Work to be completed:
Exact reproduction required: the lines below from the line with "Previous number (375, 2188)" to the line with "symlink(7) (211, 2507)", both ends included, and no others.
......
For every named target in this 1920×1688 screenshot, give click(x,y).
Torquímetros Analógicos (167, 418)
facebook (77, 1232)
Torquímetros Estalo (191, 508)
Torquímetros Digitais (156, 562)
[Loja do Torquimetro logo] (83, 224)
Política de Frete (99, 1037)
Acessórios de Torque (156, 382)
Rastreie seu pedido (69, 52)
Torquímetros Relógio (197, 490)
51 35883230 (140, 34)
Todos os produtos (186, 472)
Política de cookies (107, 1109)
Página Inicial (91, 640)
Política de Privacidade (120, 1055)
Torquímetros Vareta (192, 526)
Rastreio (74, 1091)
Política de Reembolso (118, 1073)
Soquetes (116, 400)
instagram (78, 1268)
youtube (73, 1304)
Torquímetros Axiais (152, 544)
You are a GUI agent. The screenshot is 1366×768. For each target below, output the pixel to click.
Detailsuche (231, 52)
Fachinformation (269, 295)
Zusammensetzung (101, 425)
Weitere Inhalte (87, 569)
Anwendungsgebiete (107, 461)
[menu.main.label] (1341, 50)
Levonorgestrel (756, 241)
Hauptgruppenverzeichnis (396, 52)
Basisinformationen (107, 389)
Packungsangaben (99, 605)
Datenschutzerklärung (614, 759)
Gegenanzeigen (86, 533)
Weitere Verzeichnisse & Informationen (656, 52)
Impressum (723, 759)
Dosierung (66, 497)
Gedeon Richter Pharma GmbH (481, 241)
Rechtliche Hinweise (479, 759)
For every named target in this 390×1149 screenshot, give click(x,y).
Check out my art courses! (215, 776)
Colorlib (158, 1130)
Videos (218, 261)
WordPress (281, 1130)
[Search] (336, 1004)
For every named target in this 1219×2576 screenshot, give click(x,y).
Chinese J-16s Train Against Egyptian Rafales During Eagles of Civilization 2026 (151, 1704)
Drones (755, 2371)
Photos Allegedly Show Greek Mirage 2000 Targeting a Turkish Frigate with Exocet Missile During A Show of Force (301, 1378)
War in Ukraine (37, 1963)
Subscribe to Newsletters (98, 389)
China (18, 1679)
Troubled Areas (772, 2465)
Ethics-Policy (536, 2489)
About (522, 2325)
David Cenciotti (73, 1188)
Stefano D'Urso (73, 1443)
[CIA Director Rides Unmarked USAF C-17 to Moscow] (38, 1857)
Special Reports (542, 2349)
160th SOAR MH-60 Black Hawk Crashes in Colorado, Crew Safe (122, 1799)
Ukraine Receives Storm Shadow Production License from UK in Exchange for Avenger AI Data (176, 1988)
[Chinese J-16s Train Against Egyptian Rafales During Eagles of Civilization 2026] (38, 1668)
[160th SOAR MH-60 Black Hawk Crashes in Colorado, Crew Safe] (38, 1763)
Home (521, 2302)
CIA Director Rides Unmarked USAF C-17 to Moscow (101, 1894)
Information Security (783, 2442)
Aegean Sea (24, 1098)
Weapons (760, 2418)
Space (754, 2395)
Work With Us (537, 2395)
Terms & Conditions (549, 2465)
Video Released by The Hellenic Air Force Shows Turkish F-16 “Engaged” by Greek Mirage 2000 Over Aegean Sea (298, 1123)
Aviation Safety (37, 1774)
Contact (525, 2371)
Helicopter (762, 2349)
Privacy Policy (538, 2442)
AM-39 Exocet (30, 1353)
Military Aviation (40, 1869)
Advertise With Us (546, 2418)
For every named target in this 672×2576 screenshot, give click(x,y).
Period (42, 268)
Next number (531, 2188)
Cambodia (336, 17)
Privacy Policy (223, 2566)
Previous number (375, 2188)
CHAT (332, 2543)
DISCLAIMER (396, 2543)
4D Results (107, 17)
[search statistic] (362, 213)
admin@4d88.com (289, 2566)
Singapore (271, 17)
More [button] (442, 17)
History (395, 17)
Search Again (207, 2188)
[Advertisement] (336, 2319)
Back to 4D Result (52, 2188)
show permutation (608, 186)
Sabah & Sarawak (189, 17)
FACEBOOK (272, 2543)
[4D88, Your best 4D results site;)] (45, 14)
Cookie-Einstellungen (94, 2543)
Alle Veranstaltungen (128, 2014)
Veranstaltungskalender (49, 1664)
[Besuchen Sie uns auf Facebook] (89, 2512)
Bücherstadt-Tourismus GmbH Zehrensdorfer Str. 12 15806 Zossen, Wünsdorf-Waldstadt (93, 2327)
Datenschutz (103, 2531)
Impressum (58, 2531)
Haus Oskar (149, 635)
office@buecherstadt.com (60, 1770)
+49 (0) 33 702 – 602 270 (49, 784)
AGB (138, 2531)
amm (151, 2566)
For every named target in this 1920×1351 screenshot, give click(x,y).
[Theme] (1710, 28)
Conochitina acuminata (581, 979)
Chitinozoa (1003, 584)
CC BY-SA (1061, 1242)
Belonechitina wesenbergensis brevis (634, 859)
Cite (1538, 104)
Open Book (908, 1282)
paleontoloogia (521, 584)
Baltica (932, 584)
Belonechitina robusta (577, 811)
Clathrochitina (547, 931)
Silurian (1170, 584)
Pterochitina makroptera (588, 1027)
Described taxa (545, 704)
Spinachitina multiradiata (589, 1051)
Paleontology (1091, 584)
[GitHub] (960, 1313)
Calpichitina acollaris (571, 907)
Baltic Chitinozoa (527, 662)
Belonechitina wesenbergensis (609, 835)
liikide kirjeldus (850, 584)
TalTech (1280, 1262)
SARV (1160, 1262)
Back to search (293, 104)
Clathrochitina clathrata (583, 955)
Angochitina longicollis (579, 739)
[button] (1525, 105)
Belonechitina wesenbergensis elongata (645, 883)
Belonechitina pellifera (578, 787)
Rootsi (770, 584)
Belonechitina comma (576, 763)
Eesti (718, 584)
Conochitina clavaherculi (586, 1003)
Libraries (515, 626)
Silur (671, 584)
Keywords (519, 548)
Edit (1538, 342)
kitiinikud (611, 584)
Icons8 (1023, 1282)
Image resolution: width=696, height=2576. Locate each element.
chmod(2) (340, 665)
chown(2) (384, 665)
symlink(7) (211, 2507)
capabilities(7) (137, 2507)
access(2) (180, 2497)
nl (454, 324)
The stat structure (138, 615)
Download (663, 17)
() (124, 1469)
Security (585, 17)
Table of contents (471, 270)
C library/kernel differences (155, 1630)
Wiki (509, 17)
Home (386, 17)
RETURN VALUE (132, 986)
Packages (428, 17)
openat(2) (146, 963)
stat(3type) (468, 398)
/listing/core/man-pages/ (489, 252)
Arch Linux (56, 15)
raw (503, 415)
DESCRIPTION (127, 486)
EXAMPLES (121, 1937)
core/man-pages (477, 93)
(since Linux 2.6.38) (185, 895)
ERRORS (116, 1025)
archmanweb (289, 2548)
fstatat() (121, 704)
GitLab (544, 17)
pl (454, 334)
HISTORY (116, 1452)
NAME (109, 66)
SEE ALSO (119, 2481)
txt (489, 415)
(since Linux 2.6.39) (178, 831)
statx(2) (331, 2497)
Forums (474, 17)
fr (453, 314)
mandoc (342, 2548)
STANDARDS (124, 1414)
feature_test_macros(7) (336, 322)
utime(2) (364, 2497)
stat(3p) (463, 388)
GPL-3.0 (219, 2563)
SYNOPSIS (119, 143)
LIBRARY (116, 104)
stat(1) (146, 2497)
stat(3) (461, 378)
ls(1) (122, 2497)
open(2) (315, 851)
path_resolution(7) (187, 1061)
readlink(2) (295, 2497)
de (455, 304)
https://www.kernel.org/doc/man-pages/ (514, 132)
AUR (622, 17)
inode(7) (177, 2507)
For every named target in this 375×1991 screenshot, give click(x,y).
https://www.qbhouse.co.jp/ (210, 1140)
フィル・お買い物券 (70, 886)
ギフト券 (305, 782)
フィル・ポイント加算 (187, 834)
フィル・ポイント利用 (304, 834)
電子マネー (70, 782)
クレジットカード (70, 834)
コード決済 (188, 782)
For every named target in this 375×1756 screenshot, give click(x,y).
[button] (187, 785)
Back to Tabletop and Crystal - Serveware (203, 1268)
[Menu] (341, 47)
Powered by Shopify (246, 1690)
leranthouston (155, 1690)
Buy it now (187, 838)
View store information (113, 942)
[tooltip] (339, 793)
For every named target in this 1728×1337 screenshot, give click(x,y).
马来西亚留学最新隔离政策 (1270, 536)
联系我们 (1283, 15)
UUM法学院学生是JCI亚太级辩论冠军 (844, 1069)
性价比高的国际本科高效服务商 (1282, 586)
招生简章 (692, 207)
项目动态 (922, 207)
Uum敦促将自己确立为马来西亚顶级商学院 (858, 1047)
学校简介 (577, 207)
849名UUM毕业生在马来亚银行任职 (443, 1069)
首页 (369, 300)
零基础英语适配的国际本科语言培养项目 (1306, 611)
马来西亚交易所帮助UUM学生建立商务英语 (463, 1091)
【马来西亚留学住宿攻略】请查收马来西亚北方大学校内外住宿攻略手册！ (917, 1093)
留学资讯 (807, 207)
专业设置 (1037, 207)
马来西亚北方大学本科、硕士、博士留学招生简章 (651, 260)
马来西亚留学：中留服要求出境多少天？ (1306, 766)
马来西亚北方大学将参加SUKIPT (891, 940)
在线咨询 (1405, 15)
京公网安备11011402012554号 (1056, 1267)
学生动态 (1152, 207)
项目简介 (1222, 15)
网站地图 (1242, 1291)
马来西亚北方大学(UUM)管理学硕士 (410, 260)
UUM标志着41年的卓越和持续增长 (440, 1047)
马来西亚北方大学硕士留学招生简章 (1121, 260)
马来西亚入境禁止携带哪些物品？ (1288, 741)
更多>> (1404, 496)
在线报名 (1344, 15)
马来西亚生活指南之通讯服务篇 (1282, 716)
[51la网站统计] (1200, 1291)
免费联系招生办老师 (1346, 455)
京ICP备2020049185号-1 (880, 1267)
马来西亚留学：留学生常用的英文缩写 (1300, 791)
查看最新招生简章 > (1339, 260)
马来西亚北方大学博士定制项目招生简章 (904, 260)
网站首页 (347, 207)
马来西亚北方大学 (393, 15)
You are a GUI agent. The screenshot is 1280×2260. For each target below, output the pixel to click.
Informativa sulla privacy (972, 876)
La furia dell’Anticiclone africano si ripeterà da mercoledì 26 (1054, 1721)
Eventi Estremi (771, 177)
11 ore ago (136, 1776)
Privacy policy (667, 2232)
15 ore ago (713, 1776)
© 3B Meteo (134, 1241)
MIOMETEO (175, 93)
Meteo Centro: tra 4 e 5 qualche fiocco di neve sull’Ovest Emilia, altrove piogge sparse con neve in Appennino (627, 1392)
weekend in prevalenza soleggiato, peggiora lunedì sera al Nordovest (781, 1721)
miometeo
......
Exercise response:
Previous number (375, 2188)
CHAT (332, 2543)
DISCLAIMER (396, 2543)
4D Results (107, 17)
[search statistic] (362, 213)
admin@4d88.com (289, 2566)
Singapore (271, 17)
More [button] (442, 17)
History (395, 17)
Search Again (207, 2188)
[Advertisement] (336, 2319)
Back to 4D Result (52, 2188)
show permutation (608, 186)
Sabah & Sarawak (189, 17)
FACEBOOK (272, 2543)
[4D88, Your best 4D results site;)] (45, 14)
Cookie-Einstellungen (94, 2543)
Alle Veranstaltungen (128, 2014)
Veranstaltungskalender (49, 1664)
[Besuchen Sie uns auf Facebook] (89, 2512)
Bücherstadt-Tourismus GmbH Zehrensdorfer Str. 12 15806 Zossen, Wünsdorf-Waldstadt (93, 2327)
Datenschutz (103, 2531)
Impressum (58, 2531)
Haus Oskar (149, 635)
office@buecherstadt.com (60, 1770)
+49 (0) 33 702 – 602 270 (49, 784)
AGB (138, 2531)
amm (151, 2566)
For every named target in this 1920×1351 screenshot, give click(x,y).
[Theme] (1710, 28)
Conochitina acuminata (581, 979)
Chitinozoa (1003, 584)
CC BY-SA (1061, 1242)
Belonechitina wesenbergensis brevis (634, 859)
Cite (1538, 104)
Open Book (908, 1282)
paleontoloogia (521, 584)
Baltica (932, 584)
Belonechitina robusta (577, 811)
Clathrochitina (547, 931)
Silurian (1170, 584)
Pterochitina makroptera (588, 1027)
Described taxa (545, 704)
Spinachitina multiradiata (589, 1051)
Paleontology (1091, 584)
[GitHub] (960, 1313)
Calpichitina acollaris (571, 907)
Baltic Chitinozoa (527, 662)
Belonechitina wesenbergensis (609, 835)
liikide kirjeldus (850, 584)
TalTech (1280, 1262)
SARV (1160, 1262)
Back to search (293, 104)
Clathrochitina clathrata (583, 955)
Angochitina longicollis (579, 739)
[button] (1525, 105)
Belonechitina wesenbergensis elongata (645, 883)
Belonechitina pellifera (578, 787)
Rootsi (770, 584)
Belonechitina comma (576, 763)
Eesti (718, 584)
Conochitina clavaherculi (586, 1003)
Libraries (515, 626)
Silur (671, 584)
Keywords (519, 548)
Edit (1538, 342)
kitiinikud (611, 584)
Icons8 (1023, 1282)
Image resolution: width=696, height=2576. Locate each element.
chmod(2) (340, 665)
chown(2) (384, 665)
symlink(7) (211, 2507)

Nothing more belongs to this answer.